While still few in number, these reports of high entropy alloys for liquid fuel oxidation demonstrate the potential of this material class and highlight the need for systematic understanding and design. To guide the rational design of high entropy alloys within the vast chemical space, the reaction mechanism of these high entropy alloys and their relation to the composition needs to be elucidated. Unfortunately, to date, the exact nature of the active sites within the complex surfaces is not well understood. However, it is not difficult to imagine that as a result of the high mixing of components within the high entropy alloy, active sites typically not accessible on the surface of traditional “low entropy” catalysts can be engineered, potentially allowing for a new avenue of tuning stable catalysts with an amalgamation of distinct active sites with unique electronic characteristics and geometries on the same surface.200 Due to the complex nature of liquid fuel oxidation reactions, high entropy alloys, with their wide chemical composition space and theoretically nearly infinite local atomic environments, appear to be a promising platform for future liquid fuel oxidation catalyst development.

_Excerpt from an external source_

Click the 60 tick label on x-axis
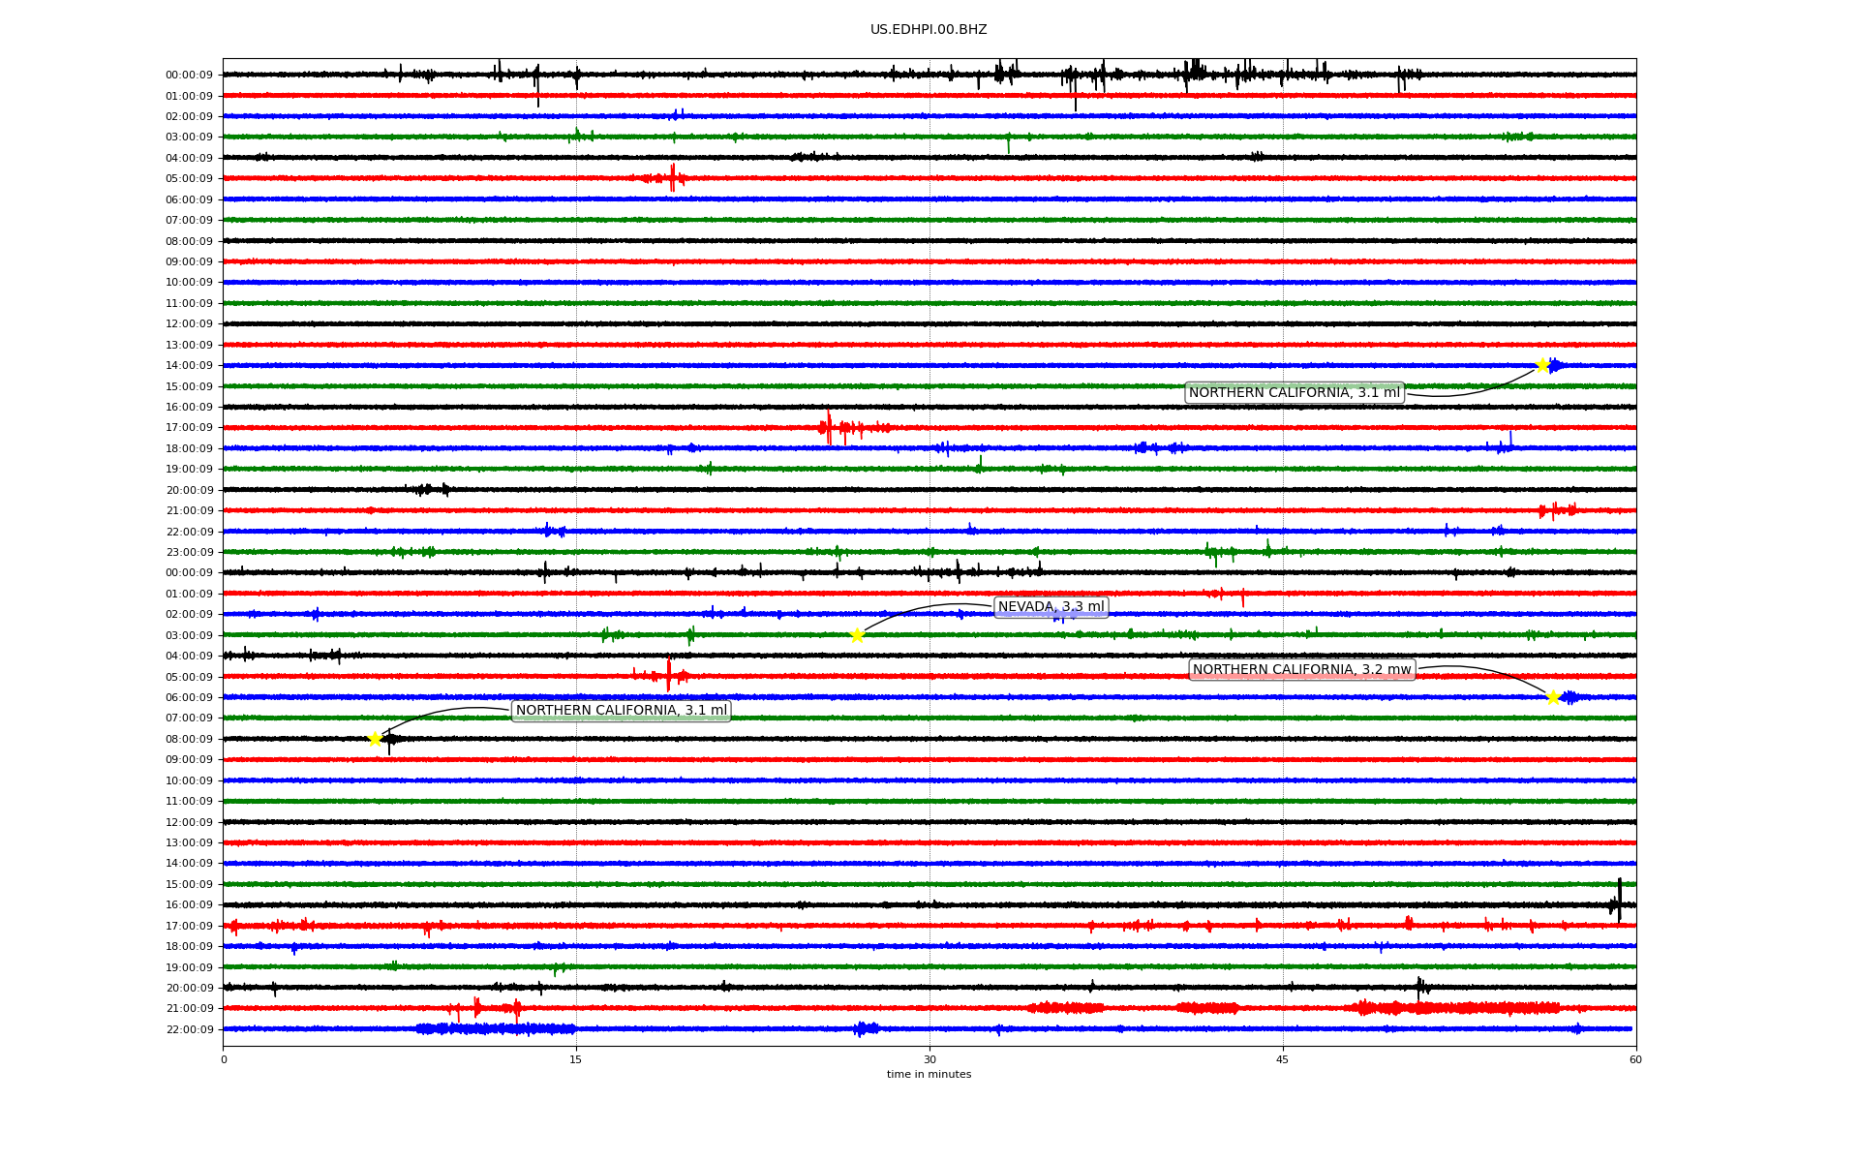pos(1635,1059)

4.7.3 Interfacial water structure. Traditional catalyst design has focused on controlling the covalent interactions between the catalyst surface and adsorbed intermediates by tuning the binding energies of adsorbates. However, recent works on other electrochemical reactions have shown that non-covalent interactions that arise from the local water structure and spectator ions can also play a pivotal role in tuning reaction rates and selectivity.201–203 For example, Huang et al.197 demonstrated that the activity of hydrogen evolution and oxidation on Pt increases by an order of magnitude in alkaline electrolytes when the spectator cation is higher within the group (i.e., Li+ > Na+ > K+ > Rb+ > Cs+), which has been attributed to the larger cations breaking the local water structure near the interface and increasing the barrier for proton-coupled-electron transfer (PCET) (Fig. 12b). Wang et al.198 also demonstrated tuning of the oxygen reduction reaction by altering the interfacial hydrogen bonds using ionic liquids with different pKa's as proton gates on both Pt/C and Au/C catalysts and found that the maximum rate enhancement occurs when the pKa of the ionic liquid is closest to the pKa of the oxygenated intermediates, which facilitates PCET.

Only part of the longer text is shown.